Chechen Authorities Order NGOs Back to Grozny
Publication: North Caucasus Weekly Volume: 8 Issue: 32
Chechen government officials told representatives of more than 20 non-governmental organizations on August 2 that they had two weeks to move their regional headquarters to Grozny. According to Reuters, nearly 30 NGOs – among them international charities such as Medecins Sans Frontieres and World Vision – work in Chechnya, but because of security concerns and official restrictions on movement, many base their operations in neighboring Russian regions. “There is information that funds allocated for humanitarian needs are misused,” Ramzan Lechakhadzhiev, head of the external relations department of the Chechen presidential administration, told Reuters. “To stop this, all headquarters and warehouses should be located in Grozny. They should move here if they want to continue their work.” The news agency quoted the head of one NGO operating in Chechnya, who requested anonymity, as saying: “Moving offices, especially for big organizations in two weeks, is just not possible. I think a lot of organizations are thinking about moving to Grozny anyway, but they don’t want to feel like they’re being pressured…I’m a little bit unclear on what basis they could force such a move.”
Interfax on August 7 quoted Amnesty International Russia director Sergei Nikitin as saying: “It is not clear which section of the law the Chechen authorities have in mind in making this demand.” The news agency also quoted Rachel Denber, deputy director of Human Rights Watch’s Europe and Central Asia division, as saying that humanitarian organizations have a number of reasons for not wanting to be based inside Chechnya, concerns for security being among them. The website quoted an anonymous representative of another international NGO as saying: “They want to gather us all together so that it will be easier to control us.”
Svetlana Gannushkina, chairwoman of the “Grazhdanskoe sodeistvie” (Civil Assistance) Committee, said she considered the demand unlawful, adding that the question of where aid groups are to be located must be decided in conjunction with the federal authorities. Indeed, Interfax on August 8 quoted Ella Pamfilova, head of the Russian president’s council for the development of civil society institutions and human rights, as saying that the Chechen authorities have no right to demand that aid groups working in the republic relocate their offices and warehouses to Chechnya. “International humanitarian aid organizations must choose where to work by themselves,” she said. “It is their right. Of course, they could be asked to move to Chechnya and offered proper conditions for their work. But no administrative diktat is possible.
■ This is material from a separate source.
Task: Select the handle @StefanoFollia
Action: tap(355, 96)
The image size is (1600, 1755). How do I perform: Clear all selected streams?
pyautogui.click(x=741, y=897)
Everything must comply with the law.”
Chechen President Ramzan Kadyrov, meanwhile, told Interfax: “We are not dictating our terms. Nothing of the kind. However, if humanitarian aid organizations want to help Chechnya and the Chechen people to overcome the current serious economic problems quickly, we must work hand in hand. I have instructed Deputy Prime Minister Lema Magomadov, who is responsible for social welfare, to inform international humanitarian aid organizations that they should move their offices and warehouses to Grozny.”